Enoxacin inhibits proliferation and invasion of human osteosarcoma cells and reduces bone tumour volume in a murine xenograft model.

Osteosarcoma is the most prevalent primary bone malignancy in children and adolescents. Neoadjuvant chemotherapy combined with surgical resection, the current standard treatment of osteosarcoma, is associated with a 5-year survival rate of only similar to 70%. Therefore, it is necessary to identify new, more effective treatment strategies for patients with this lethal disease.
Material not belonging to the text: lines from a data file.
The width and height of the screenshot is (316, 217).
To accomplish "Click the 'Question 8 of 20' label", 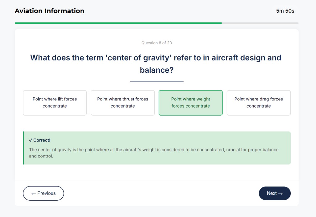I will tap(156, 43).
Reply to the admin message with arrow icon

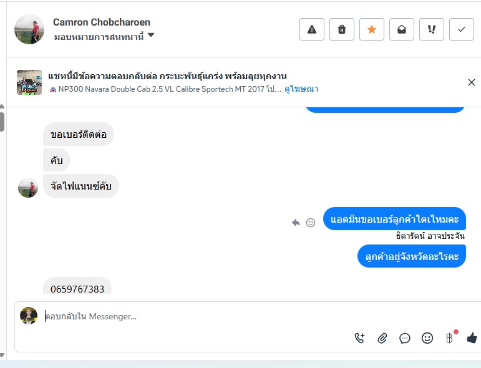(296, 223)
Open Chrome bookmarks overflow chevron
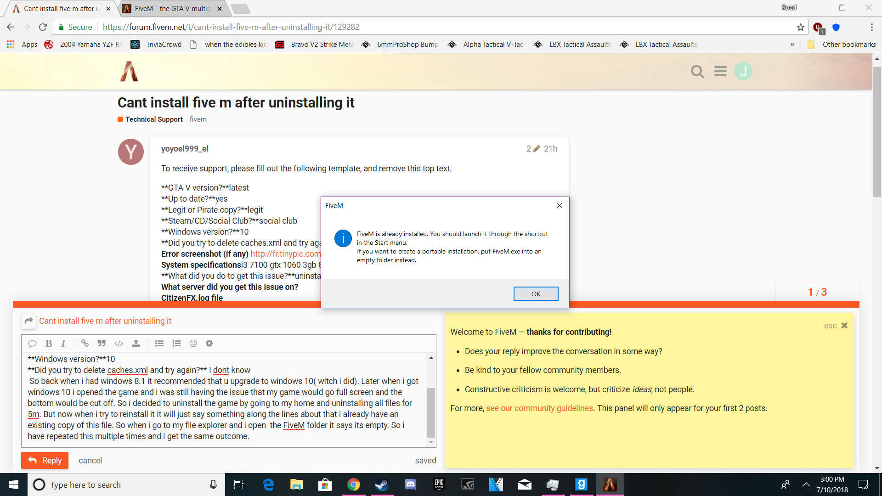Viewport: 882px width, 496px height. tap(793, 44)

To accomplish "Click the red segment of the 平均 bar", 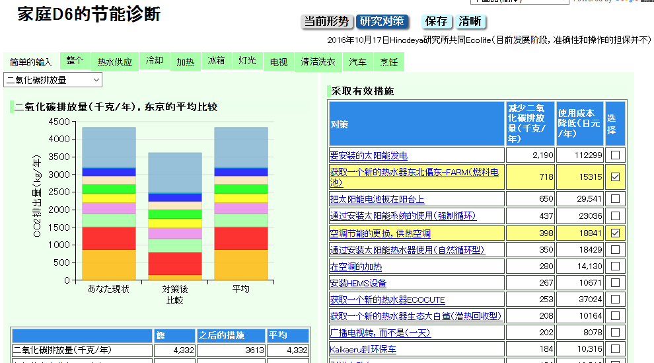I will [x=240, y=238].
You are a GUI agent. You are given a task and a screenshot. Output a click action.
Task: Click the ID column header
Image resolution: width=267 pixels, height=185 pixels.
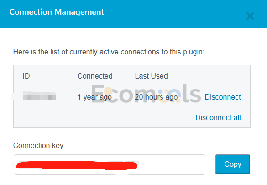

Enoxacin is a highly effective broad-spectrum fluoroquinolone antibiotic with low toxicity. The drug inhibits the growth and metastasis of numerous tumour types, but its efficacy has not been studied in osteosarcoma. This study assessed the antitumour effects of enoxacin in osteosarcoma 143B cells and in a murine tumour xenograft model. Enoxacin inhibited the proliferation, invasion and migration of 143B cells, as well as inducing their apoptosis. These effects were thought to be mediated by downregulation of Bcl-xL, Bxl-2, matrix metalloproteinase (MMP)2 and MMP9 expression. Enoxacin also significantly impaired the growth of bone tumours in nude mice without affecting their liver or kidney function, or blood cell count. Collectively, these results indicate that enoxacin is a promising new drug for osteosarcoma that warrants further evaluation in clinical studies.